What needs to be done → Starting at the line that contains "The image size is (1737, 1302)." and ending at the line that contains "Task: Click the darkest", the lines below are to be given again exactly, with nothing added.

-- Input follows --

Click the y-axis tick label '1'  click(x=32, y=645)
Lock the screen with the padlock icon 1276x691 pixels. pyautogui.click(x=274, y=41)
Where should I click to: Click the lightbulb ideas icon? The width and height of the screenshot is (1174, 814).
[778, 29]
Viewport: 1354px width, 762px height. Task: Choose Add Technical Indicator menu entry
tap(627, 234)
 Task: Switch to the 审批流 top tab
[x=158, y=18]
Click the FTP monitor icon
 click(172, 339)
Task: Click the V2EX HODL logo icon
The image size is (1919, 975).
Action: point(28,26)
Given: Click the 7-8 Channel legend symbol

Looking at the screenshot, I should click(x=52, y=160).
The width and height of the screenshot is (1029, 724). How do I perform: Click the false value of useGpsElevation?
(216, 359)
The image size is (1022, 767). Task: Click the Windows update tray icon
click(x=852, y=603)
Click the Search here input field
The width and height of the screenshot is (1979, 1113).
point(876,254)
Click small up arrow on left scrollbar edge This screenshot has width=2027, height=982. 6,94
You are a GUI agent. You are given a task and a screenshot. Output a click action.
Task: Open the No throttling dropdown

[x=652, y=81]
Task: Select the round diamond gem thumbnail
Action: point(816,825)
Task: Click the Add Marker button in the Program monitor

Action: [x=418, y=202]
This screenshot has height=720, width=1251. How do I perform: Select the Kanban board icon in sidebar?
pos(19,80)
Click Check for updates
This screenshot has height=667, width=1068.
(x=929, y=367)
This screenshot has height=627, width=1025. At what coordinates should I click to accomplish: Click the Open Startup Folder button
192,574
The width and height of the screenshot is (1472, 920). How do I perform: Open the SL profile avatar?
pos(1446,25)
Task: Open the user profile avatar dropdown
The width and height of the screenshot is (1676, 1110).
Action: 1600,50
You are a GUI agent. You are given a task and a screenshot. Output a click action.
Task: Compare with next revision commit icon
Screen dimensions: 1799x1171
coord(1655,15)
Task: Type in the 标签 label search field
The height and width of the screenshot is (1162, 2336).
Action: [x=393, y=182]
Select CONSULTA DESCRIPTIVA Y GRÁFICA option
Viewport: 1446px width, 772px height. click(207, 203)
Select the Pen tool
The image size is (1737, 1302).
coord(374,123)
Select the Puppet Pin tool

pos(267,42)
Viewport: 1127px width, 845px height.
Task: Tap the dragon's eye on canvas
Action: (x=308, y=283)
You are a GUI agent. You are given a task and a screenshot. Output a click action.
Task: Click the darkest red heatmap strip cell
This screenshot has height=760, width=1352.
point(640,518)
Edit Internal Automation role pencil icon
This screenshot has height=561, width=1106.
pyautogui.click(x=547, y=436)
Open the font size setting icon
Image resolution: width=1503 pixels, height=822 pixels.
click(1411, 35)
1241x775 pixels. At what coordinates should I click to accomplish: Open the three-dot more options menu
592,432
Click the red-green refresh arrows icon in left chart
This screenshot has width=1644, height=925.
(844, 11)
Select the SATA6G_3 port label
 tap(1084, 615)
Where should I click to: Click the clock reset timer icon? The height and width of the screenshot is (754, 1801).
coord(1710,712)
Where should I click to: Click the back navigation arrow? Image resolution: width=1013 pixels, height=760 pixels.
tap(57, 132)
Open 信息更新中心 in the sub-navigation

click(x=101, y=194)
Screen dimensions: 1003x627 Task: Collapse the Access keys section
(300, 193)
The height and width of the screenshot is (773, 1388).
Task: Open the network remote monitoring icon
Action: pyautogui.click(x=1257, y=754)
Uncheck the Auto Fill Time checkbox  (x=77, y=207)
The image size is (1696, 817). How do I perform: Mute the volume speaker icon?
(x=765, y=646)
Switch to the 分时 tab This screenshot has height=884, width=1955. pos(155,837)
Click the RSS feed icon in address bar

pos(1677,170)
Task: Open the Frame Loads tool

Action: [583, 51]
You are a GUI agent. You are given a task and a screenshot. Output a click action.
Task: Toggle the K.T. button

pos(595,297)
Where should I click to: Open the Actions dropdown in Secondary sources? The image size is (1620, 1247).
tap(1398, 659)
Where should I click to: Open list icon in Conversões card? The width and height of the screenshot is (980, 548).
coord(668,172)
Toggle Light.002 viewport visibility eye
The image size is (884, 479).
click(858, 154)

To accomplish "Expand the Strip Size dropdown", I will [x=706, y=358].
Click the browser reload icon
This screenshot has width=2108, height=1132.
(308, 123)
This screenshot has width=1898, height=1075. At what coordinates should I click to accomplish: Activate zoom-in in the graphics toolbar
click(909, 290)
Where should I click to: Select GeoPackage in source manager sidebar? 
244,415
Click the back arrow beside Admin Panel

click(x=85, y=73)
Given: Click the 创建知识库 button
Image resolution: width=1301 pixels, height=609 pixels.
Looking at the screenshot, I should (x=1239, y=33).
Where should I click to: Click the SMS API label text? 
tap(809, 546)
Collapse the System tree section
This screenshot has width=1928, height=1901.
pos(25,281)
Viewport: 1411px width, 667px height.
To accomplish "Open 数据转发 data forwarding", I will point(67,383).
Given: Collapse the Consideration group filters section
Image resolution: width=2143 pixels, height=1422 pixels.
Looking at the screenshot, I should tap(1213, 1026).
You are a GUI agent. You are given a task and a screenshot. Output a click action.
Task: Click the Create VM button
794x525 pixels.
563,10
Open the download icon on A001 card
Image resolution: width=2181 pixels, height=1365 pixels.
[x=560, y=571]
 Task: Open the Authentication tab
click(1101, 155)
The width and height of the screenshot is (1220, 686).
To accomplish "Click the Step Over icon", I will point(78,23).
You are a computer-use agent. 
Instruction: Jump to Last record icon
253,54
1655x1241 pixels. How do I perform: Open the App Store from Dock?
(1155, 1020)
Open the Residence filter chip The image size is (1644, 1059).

-- Input concluded --

Response below →
The image size is (1737, 1302).
coord(374,123)
Select the Puppet Pin tool

pos(267,42)
Viewport: 1127px width, 845px height.
Task: Tap the dragon's eye on canvas
Action: (x=308, y=283)
You are a GUI agent. You are given a task and a screenshot. Output a click action.
Task: Click the darkest red heatmap strip cell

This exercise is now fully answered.